GPT-5.2 Released: Enhanced AI Performance & Higher Cost

GPT-5.2 has been released in three distinct versions: GPT-5.2 Instant, designed for daily conversations; GPT-5.2 Thinking, optimized for in-depth tasks including code, long documents, mathematics, and planning; and GPT-5.2 Pro, the most powerful variant for complex problems. The release follows an internal "Code Red" memo from Altman, emphasizing a commitment to ChatGPT.

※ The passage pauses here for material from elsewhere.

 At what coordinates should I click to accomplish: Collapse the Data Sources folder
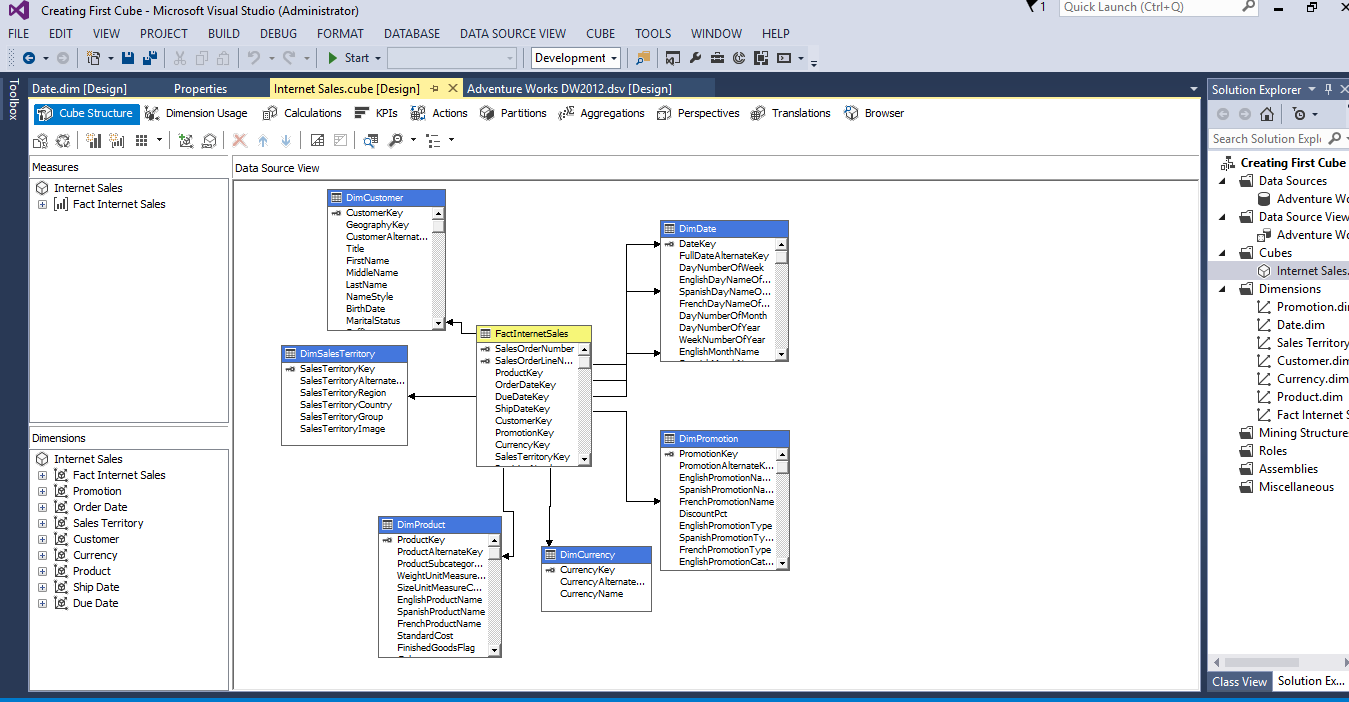(x=1222, y=181)
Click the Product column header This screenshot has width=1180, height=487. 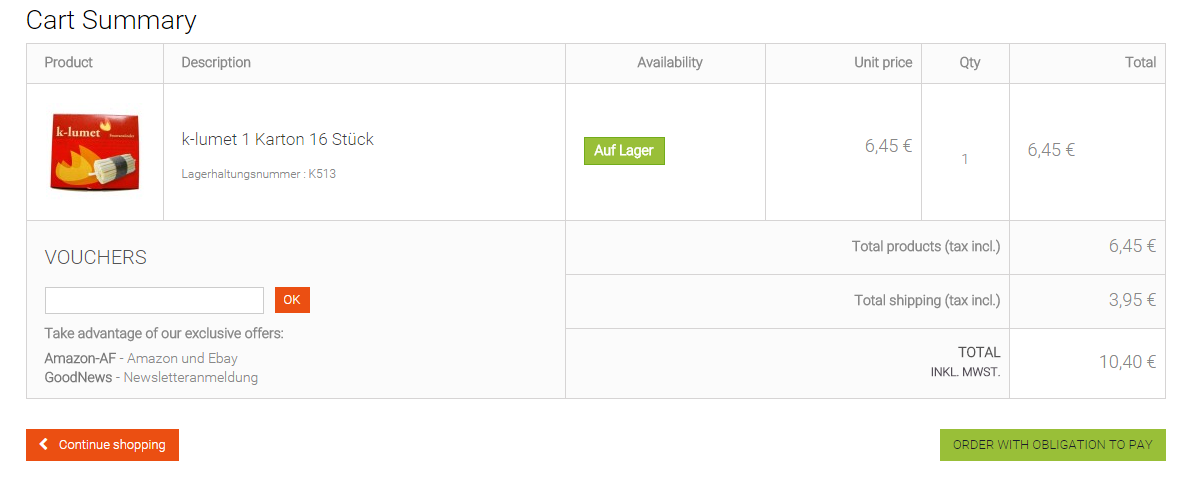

The new models are being rolled out to paying users, with the API already live. The standard GPT-5.2 version is priced 40% higher than GPT-5.1.

Core Performance Metrics

GPT-5.2 demonstrated significant performance improvements across various benchmarks. The Pro version achieved a perfect score on AIME 2025 without tools and became the first model to surpass 90% on ARC-AGI-1, reaching 90.5%. On the more challenging ARC-AGI-2, GPT-5.2 Thinking scored 52.9%, a substantial increase from GPT-5.1's 17.6%.

A new benchmark from OpenAI, GDPval, assesses real-world work tasks across 44 professions. GPT-5.2 Thinking either outperformed or matched human experts in 70.9% of these tasks, while GPT-5.2 Pro achieved 74.1%. The models reportedly complete these tasks 11 times faster than human experts at less than 1% of the cost. For investment banking spreadsheet modeling, the average score improved from 59.1% to 68.4%.

Technical Capabilities

In code writing, GPT-5.2 Thinking scored 55.6% on SWE-Bench Pro, a new benchmark that tests four programming languages, compared to GPT-5.1's 50.8%. Front-end capabilities, particularly in 3D and complex UI generation from single prompts, also showed improvement.

Visual understanding capabilities were enhanced, with error rates approximately halved. On CharXiv Reasoning, a scientific paper chart Q&A benchmark, GPT-5.2 scored 88.7%, up from GPT-5.1's 80.3%. ScreenSpot-Pro, for GUI screenshot understanding, saw an increase from 64.2% to 86.3%. The new model also exhibits stronger spatial understanding, accurately labeling components in low-quality motherboard images, a task where GPT-5.1 struggled with accuracy and completeness.

For long documents, GPT-5.2 Thinking achieved nearly 100% accuracy at 256k token length on the 4-needle variant of OpenAI's MRCRv2 benchmark, which measures the ability to integrate information from multiple sources within a document. GPT-5.1 achieved only about 30% at the same length. The API also introduces a new /compact endpoint to extend the effective context window for tasks with numerous tools and long runtimes.

Tool calling capabilities, measured by Tau2-bench in multi-turn customer service scenarios, also saw gains. In the Telecom domain, GPT-5.2 Thinking scored 98.7% (up from 95.6%), and in Retail, 82.0% (up from 77.9%).

Mathematics, Science, and Safety

In mathematics and science, GPT-5.2 achieved a perfect score on AIME 2025 and 99.4% on HMMT February 2025 (100% for the Pro version). On GPQA Diamond, it scored 92.4% (93.2% for Pro).

Hallucination rates, tested on real user queries in ChatGPT, decreased by 30%, from 8.8% to 6.2% incorrect responses. Safety evaluations indicate improved performance in sensitive conversations related to suicide, self-harm, mental health, and emotional dependence. Age prediction models are being deployed to restrict sensitive content for users under 18, with ongoing efforts to refine over-rejection issues.

Availability and Pricing

GPT-5.2 is rolling out to paying ChatGPT users (Plus, Pro, Go, Business, Enterprise) starting today. GPT-5.1 will remain available for three months before retirement. The API is live with gpt-5.2 (Thinking), gpt-5.2-chat-latest (Instant), and gpt-5.2-pro (Pro) models. While the unit price is higher, the official explanation suggests increased token efficiency may lead to a lower total cost for achieving comparable results. ChatGPT subscription prices remain unchanged.